The group dispatched to the UK, led by ICC Chief Executive Haroon Lorgat, will present early next week, while the delegation to New Zealand and Australia, will be led by ICC General Manager - Cricket, David Richardson.
That group will also include Tim May, the Chief Executive of the Federation of International Cricketers' Associations (FICA), and also Pakistan coach and former Australia fast bowler Geoff Lawson. It will present on 14 August (New Zealand) and 15 August (Australia).
The decisions were approved as part of a telephone hook-up of the task team on Tuesday evening following two days of observations, meetings and presentations received by task team members in Pakistan.
Reflecting on the groups that will journey to Australia and New Zealand and also to the UK, where England and South Africa are playing, chairman of the task team and ICC President David Morgan said: "Our desire is to ensure that every stakeholder is content with arrangements and is comfortable with the ICC Champions Trophy taking place in Pakistan.
"To that end, it was agreed that representatives who have attended the latest briefings and demonstrations in Lahore and Karachi will visit stakeholders who have expressed reservations to let them know of the safety and security measures on the ground.
"The results of those meetings will then be fed back to me and also to the ICC Vice President Sharad Pawar and ICC Chief Executive Haroon Lorgat on 20 August so we can make a further assessment of the comfort levels of our participating members.

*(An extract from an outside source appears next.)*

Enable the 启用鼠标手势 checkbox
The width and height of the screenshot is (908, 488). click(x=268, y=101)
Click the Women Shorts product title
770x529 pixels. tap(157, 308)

"We are committed to a safe and secure event in Pakistan. We believe these visits and the feedback we get from them will play a major role in us achieving those ends," he added.
Explaining the decision to switch to two venues, Mr Lorgat, who led the task team's trip, said: "During the recently completed Asia Cup there were no fixtures at Rawalpindi and that didn't allow us the opportunity to check the security arrangements, so there has been no way for us to formulate an opinion on the venue.

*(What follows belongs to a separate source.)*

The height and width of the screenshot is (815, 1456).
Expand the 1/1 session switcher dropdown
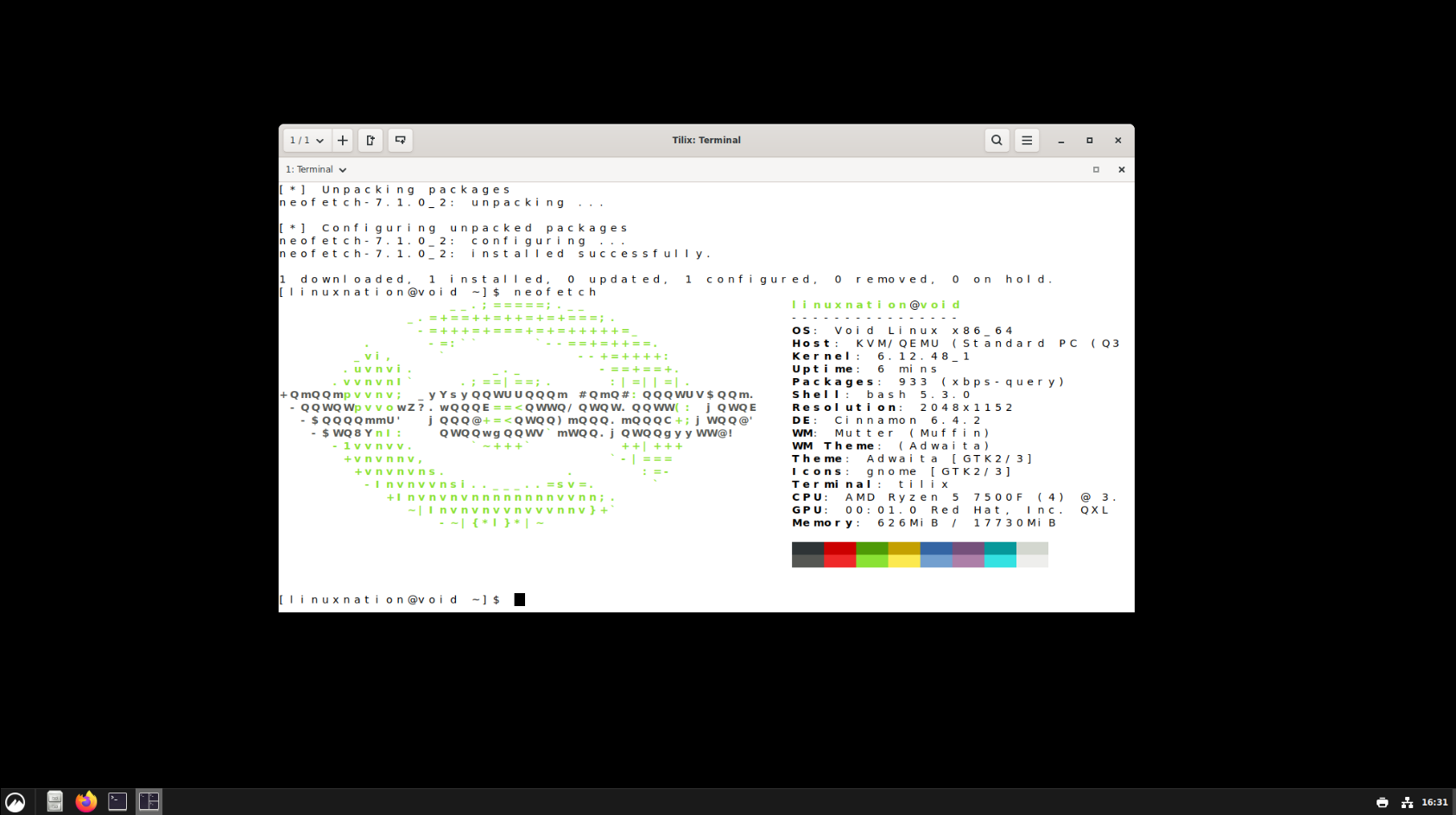click(x=307, y=140)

"We believe that by excluding Rawalpindi and using just two venues, both of them successful hosts during the Asia Cup, it will remove doubt, allow a further concentration of resources and thus improve comfort levels for all stakeholders in the event."
The decision to focus the tournament on Karachi and Lahore was agreed by the task team and signed off by other stakeholders, including competing teams and player representatives.

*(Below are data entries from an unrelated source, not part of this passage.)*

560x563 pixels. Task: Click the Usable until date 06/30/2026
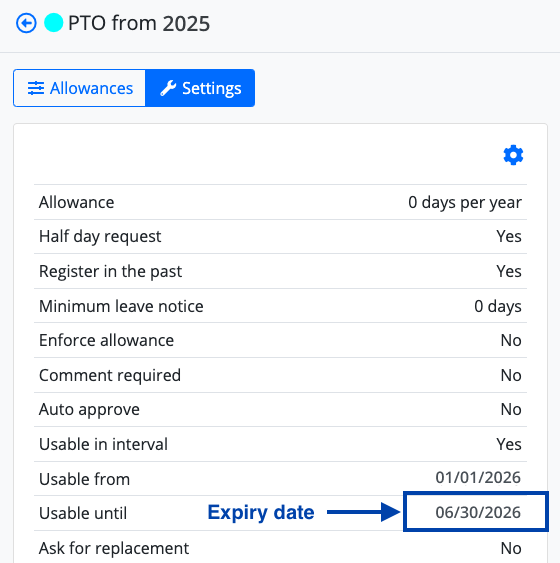[x=478, y=512]
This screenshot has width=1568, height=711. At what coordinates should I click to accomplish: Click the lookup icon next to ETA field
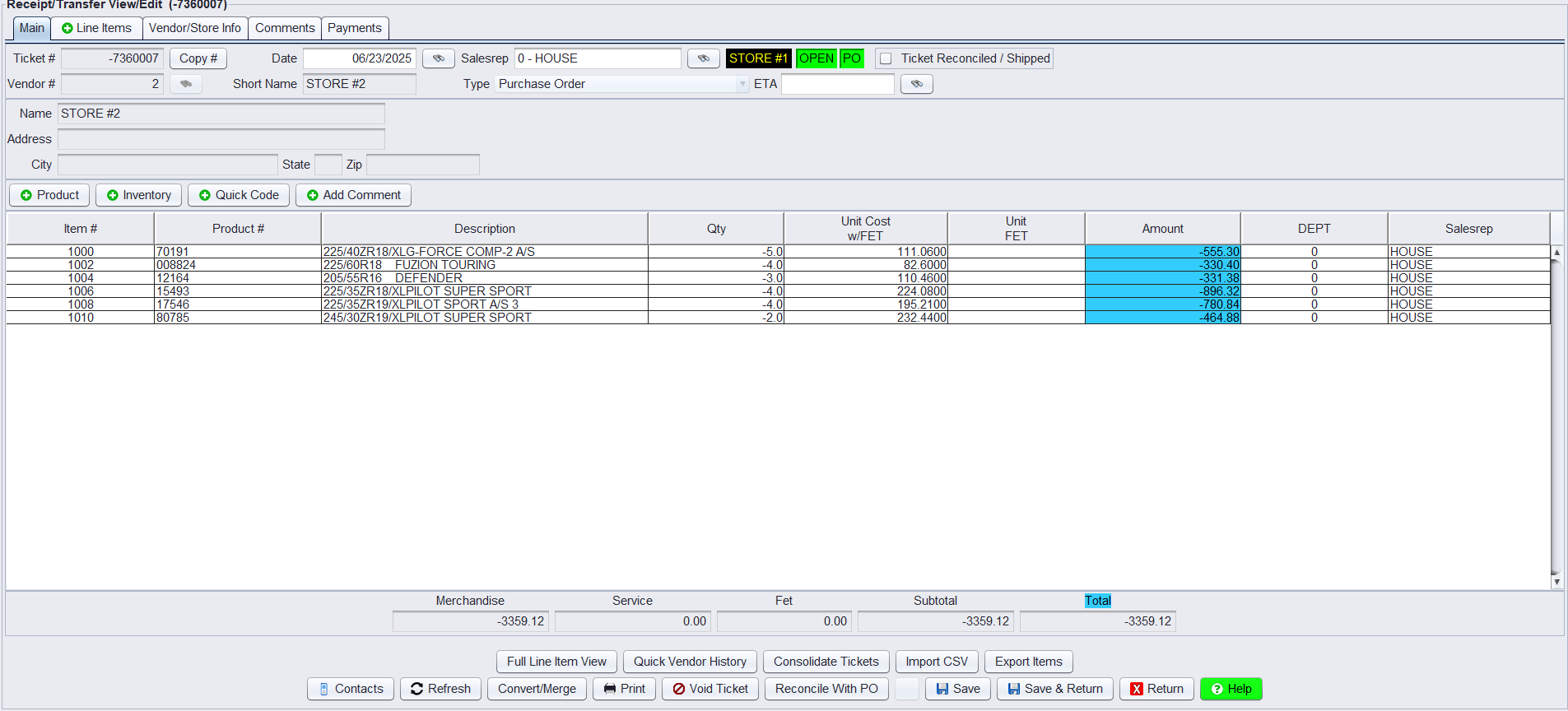coord(916,84)
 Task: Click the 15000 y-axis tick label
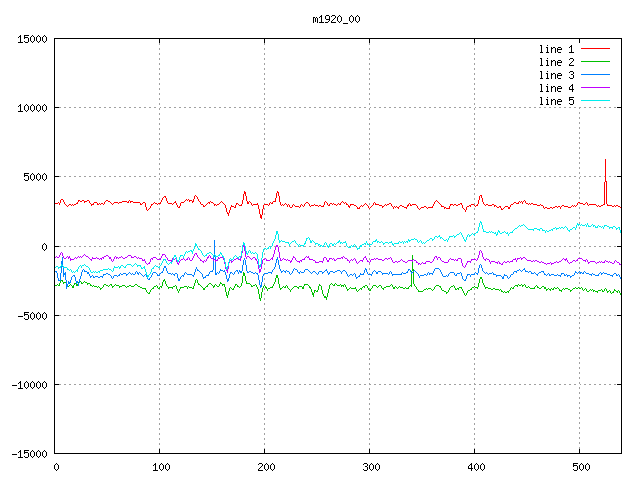pos(31,39)
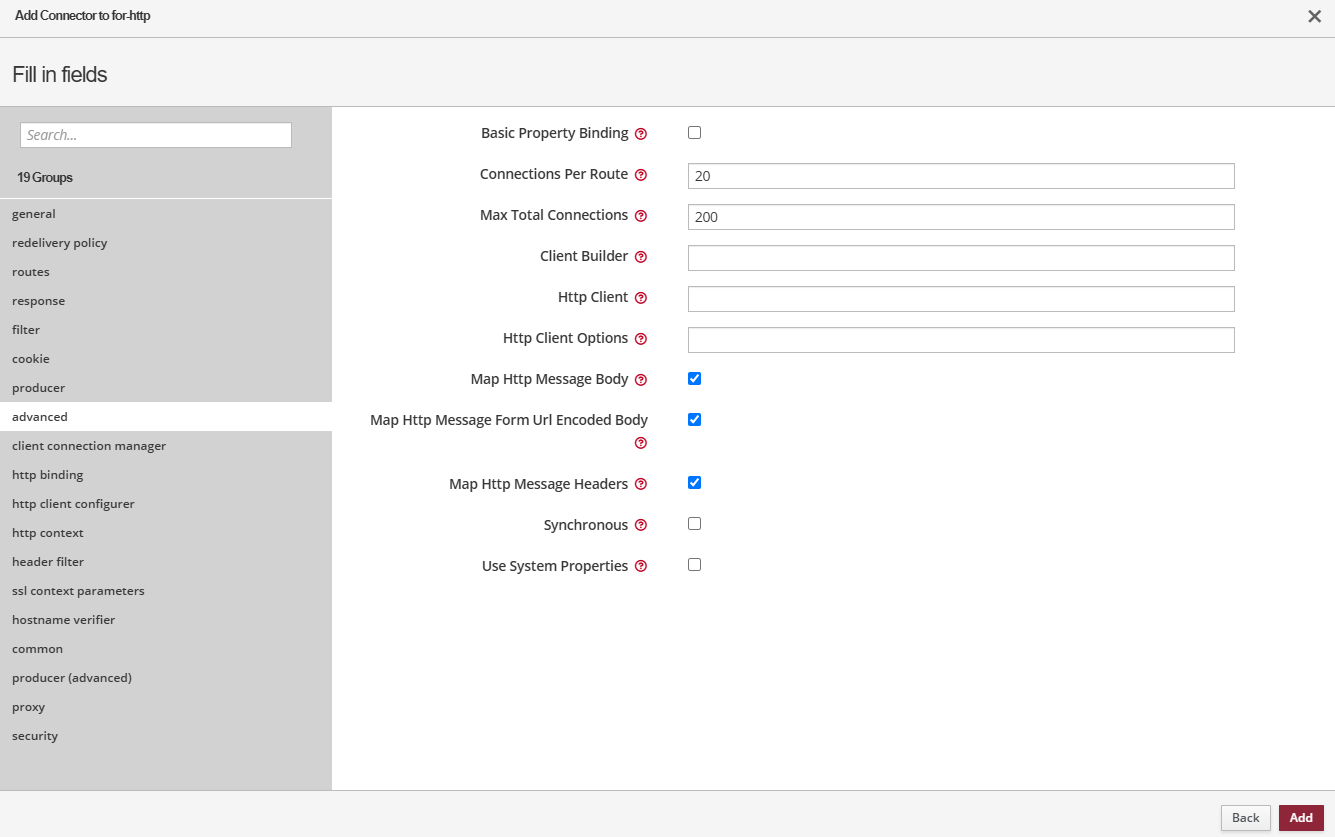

Lahore will stage eight of the tournament's 15 matches, including the opener between the hosts and the West Indies, on 12 September, the second semi-final on 26 September and the final two days later.
Karachi will stage the remaining matches, including defending champions Australia's opening match, against India, on 13 September, and blockbuster encounters between Pakistan and Australia (15 September) and India and Pakistan (20 September).ommenting on the two days Mr Lorgat said: "We are all grateful for the opportunity to visit Pakistan and receive briefings and demonstrations which have allowed us to observe first hand the reality rather than deal in theories or perceptions."